-- start of Text excerpt --

The author of the Substack post, Samuel Samson, a senior advisor for the Bureau for Democracy, Human Rights, and Labor (DRL), met both Smith-Connor and Tossici-Bolt during a trip to the UK in March. The purpose of Samson's March trip, according to The Telegraph, was to 'affirm the importance of freedom of expression in the UK and across Europe'.
His Substack post was titled 'The Need for Civilizational Allies in Europe', a reference to vice president JD Vance's claims that Europe is succumbing to 'the threat from within', namely European governments censoring those they do not agree with.
The blog also accused Germany, France, Romania and Poland of implementing a 'strategy of censorship, demonization, and bureaucratic weaponization' by arresting, designating or banning far-right political parties, before suggesting Trump and his supporters had been subjected to the same treatment.
It praised Hungary, run by an administration that has orchestrated a widespread crackdown on the free press and LGBT rights, as a 'Christian nation … unjustly labeled as authoritarians and human rights abusers'.
'Our concerns are not partisan but principled,' the paper claimed. 'The suppression of speech, facilitation of mass migration, targeting of religious expression, and undermining of electoral choice threatens the very foundation of the transatlantic partnership.'
It added that Europe's actions were 'increasingly affecting American security and economic ties, along with the free speech rights of American citizens and companies'.

-- end of Text excerpt --
-- start of Supplied material --

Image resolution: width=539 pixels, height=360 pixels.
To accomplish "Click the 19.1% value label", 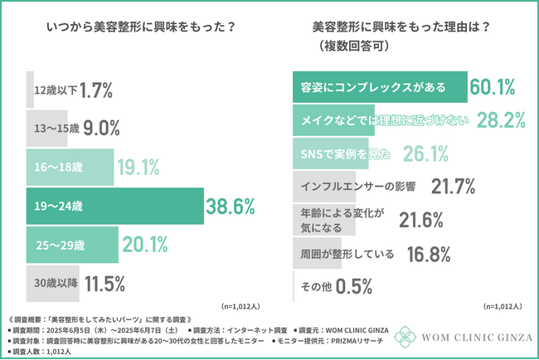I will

-- end of Supplied material --

* **Task requirements**
1/ Translate this sentence from the excerpt on Samuel Samson's Substack post into Spanish: "The purpose of Samson's March trip, according to The Telegraph, was to 'affirm the importance of freedom of expression in the UK and across Europe'."
2/ Extend the passage on Samuel Samson's Substack post, picking up right after its final sentence.

* **Responses per task**
1/ El propósito del viaje de Samson en marzo, según The Telegraph, era «afirmar la importancia de la libertad de expresión en el Reino Unido y en toda Europa».

2/
The blog post was a follow-up from Mr Vance's February speech to the Munich Security Conference, in which he lambasted Germany for its post-Second World War policy of refusing to work with the far-right.
As attendees expected him to speak of the renewed threat posed by Vladimir Putin's Russia, the US politician instead chose to claim European anti-extremism was the principal concern for the continent's security.
The German far-right party Alternative for Germany (AfD) went on to win a fifth of the popular vote in national elections later that month.
They have since been designated far-right extremists. The country's domestic intelligence said in a statement that 'the ethnicity- and ancestry-based understanding of the people prevailing within the party is incompatible with the free democratic order'.